Some governments, of course, have been better prepared than others and some have responded more proficiently than others. Still, it is inaccurate to suggest this is because some societies are more authoritarian than others and thus better able to direct society. Resources, focus and planning are not beyond democracies and are not the preserve of dictators and Iran compares unfavourably with South Korea, just as one might in the opposite direction also contrast the USA and (tentatively) China. In any case, Covid-19 may have some time to run in this wave and the next (and the next), and ‘pandemic awareness’ may become a permanent feature of our societies as we go forward. What our new world will become is not a given, it depends on what we do now. But it has a variety of potentials depending on how we choose and how we act, and some features and issues are near term and some long term.

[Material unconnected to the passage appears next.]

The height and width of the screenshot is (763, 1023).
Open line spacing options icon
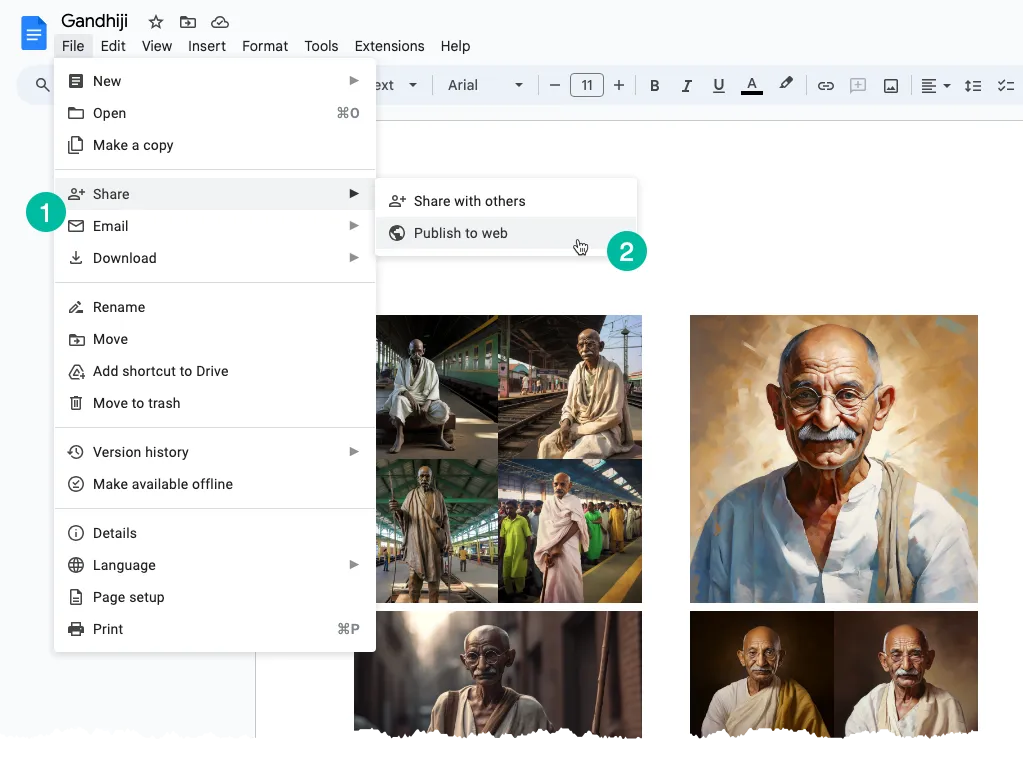click(x=973, y=85)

Tomorrow: Part 2 – First steps into the future

  1. Grayce
    May 13, 2020 at 6:51 pm

    Maybe the countries that realize the classic stages of mourning will recover the most quickly. Here’s why: the US, for example, seems to be stuck in stage 1, Denial. Parts of the country are in stage 2. Anger. (Kubler-Ross identified denial, anger, bargaining, depression and acceptance as a framework that makes up our ability to live with what we lost.) It is complex because, regionally, we will pass through the stages on different timelines.
    You identified so well that we have the capacity. It is not even “will” to do something that makes a difference. It is knowing what to do. In an election year, it is so tempting to go sideways—find a culprit. But if we cannot go backwards, then assigning bright minds is a good step.
    The skill set is vital, but analytical thinking is in short supply. Preparedness planning often relies on mathematical odds asking whether a thing might happen. The better question is “What are the consequences of the thing if it does happen?” The allocation of resources changes depending on the disaster or interruption imagined. There are many businesses who already write plans for business interruption, but some do not examine the lower likelihood but higher consequence events. We could wish for central planning to assist with that, but it does not have the glamour of some other federal objectives.
    If someone writes and shares the telltales of Bargaining, for example, in the coming days, that would be useful. If someone understands group Depression and knows steps to mitigate its effect, that is helpful. Of course, the steps do not always follow one sequence, nor does a stage end and never return. But acceptance and going on is the goal.
    More visibility may come for accepting and funding Preparedness Planning.

    • May 13, 2020 at 10:34 pm

      Kubler Ross was wrong about acceptance. Actually, it changes to chronic sorrow.

  2. May 13, 2020 at 10:36 pm

    It seems to me that a related factor is market economics or even thinking in terms of markets.

  3. Poireau
    May 14, 2020 at 8:19 am

    Quite true that resources, focus and planning are not beyond the capability of democracies.However one if the big issues is the fact that knowledge available in think tanks, universities , government agencies about threats of various kind do not reach the decision makers , do not raise their awareness and do kot lead to action .The community of knowledgeable should also care for improving their communication skills and approaches to awareness raising witjin society as a whole.